Output every entry exactly as given.

::: Data supplied :::

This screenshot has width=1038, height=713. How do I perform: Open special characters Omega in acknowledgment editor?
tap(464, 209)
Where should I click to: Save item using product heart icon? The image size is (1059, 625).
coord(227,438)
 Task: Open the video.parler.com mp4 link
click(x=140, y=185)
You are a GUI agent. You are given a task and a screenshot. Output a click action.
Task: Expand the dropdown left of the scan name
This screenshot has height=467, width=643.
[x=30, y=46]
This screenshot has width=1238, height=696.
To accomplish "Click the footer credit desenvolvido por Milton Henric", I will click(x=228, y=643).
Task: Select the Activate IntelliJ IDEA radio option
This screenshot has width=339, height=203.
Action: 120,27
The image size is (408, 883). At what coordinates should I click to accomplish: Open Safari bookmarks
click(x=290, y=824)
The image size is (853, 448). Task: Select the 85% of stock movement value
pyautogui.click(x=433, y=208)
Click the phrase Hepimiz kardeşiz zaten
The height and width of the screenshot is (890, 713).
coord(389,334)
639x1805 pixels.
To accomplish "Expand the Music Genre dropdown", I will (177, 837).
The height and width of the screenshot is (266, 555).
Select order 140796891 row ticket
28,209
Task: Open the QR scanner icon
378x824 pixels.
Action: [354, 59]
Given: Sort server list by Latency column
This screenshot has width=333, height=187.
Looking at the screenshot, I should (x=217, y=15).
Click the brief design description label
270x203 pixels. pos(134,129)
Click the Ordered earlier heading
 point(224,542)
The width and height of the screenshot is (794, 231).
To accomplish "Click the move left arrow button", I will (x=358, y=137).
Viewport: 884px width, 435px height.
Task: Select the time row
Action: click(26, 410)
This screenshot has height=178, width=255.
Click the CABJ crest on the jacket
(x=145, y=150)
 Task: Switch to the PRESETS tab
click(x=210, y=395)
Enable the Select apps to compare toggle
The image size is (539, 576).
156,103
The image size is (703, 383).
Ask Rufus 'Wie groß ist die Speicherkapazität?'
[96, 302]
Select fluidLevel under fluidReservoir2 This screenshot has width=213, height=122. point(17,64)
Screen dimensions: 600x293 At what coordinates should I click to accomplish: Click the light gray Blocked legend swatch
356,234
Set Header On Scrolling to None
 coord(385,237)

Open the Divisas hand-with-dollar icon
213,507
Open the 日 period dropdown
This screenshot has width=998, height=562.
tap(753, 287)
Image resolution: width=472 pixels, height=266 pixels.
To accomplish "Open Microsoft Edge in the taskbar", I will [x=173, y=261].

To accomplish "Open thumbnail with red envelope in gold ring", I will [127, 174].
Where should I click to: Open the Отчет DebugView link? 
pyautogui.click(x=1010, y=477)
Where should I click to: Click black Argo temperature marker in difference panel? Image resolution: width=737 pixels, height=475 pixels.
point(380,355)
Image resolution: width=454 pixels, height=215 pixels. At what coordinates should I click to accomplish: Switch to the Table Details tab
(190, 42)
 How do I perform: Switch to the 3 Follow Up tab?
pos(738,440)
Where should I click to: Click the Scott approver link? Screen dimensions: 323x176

:::

## Output for this exercise
This screenshot has width=1038, height=713. How do I perform: Open special characters Omega in acknowledgment editor?
tap(464, 209)
Where should I click to: Save item using product heart icon? The image size is (1059, 625).
coord(227,438)
 Task: Open the video.parler.com mp4 link
click(x=140, y=185)
You are a GUI agent. You are given a task and a screenshot. Output a click action.
Task: Expand the dropdown left of the scan name
This screenshot has height=467, width=643.
[x=30, y=46]
This screenshot has width=1238, height=696.
To accomplish "Click the footer credit desenvolvido por Milton Henric", I will click(x=228, y=643).
Task: Select the Activate IntelliJ IDEA radio option
This screenshot has width=339, height=203.
Action: 120,27
The image size is (408, 883). At what coordinates should I click to accomplish: Open Safari bookmarks
click(x=290, y=824)
The image size is (853, 448). Task: Select the 85% of stock movement value
pyautogui.click(x=433, y=208)
Click the phrase Hepimiz kardeşiz zaten
The height and width of the screenshot is (890, 713).
coord(389,334)
639x1805 pixels.
To accomplish "Expand the Music Genre dropdown", I will (177, 837).
The height and width of the screenshot is (266, 555).
Select order 140796891 row ticket
28,209
Task: Open the QR scanner icon
378x824 pixels.
Action: [354, 59]
Given: Sort server list by Latency column
This screenshot has width=333, height=187.
Looking at the screenshot, I should (x=217, y=15).
Click the brief design description label
270x203 pixels. pos(134,129)
Click the Ordered earlier heading
 point(224,542)
The width and height of the screenshot is (794, 231).
To accomplish "Click the move left arrow button", I will (x=358, y=137).
Viewport: 884px width, 435px height.
Task: Select the time row
Action: click(26, 410)
This screenshot has height=178, width=255.
Click the CABJ crest on the jacket
(x=145, y=150)
 Task: Switch to the PRESETS tab
click(x=210, y=395)
Enable the Select apps to compare toggle
The image size is (539, 576).
156,103
The image size is (703, 383).
Ask Rufus 'Wie groß ist die Speicherkapazität?'
[96, 302]
Select fluidLevel under fluidReservoir2 This screenshot has width=213, height=122. point(17,64)
Screen dimensions: 600x293 At what coordinates should I click to accomplish: Click the light gray Blocked legend swatch
356,234
Set Header On Scrolling to None
 coord(385,237)

Open the Divisas hand-with-dollar icon
213,507
Open the 日 period dropdown
This screenshot has width=998, height=562.
tap(753, 287)
Image resolution: width=472 pixels, height=266 pixels.
To accomplish "Open Microsoft Edge in the taskbar", I will [x=173, y=261].

To accomplish "Open thumbnail with red envelope in gold ring", I will [127, 174].
Where should I click to: Open the Отчет DebugView link? 
pyautogui.click(x=1010, y=477)
Where should I click to: Click black Argo temperature marker in difference panel? Image resolution: width=737 pixels, height=475 pixels.
point(380,355)
Image resolution: width=454 pixels, height=215 pixels. At what coordinates should I click to accomplish: Switch to the Table Details tab
(190, 42)
 How do I perform: Switch to the 3 Follow Up tab?
pos(738,440)
Where should I click to: Click the Scott approver link? Screen dimensions: 323x176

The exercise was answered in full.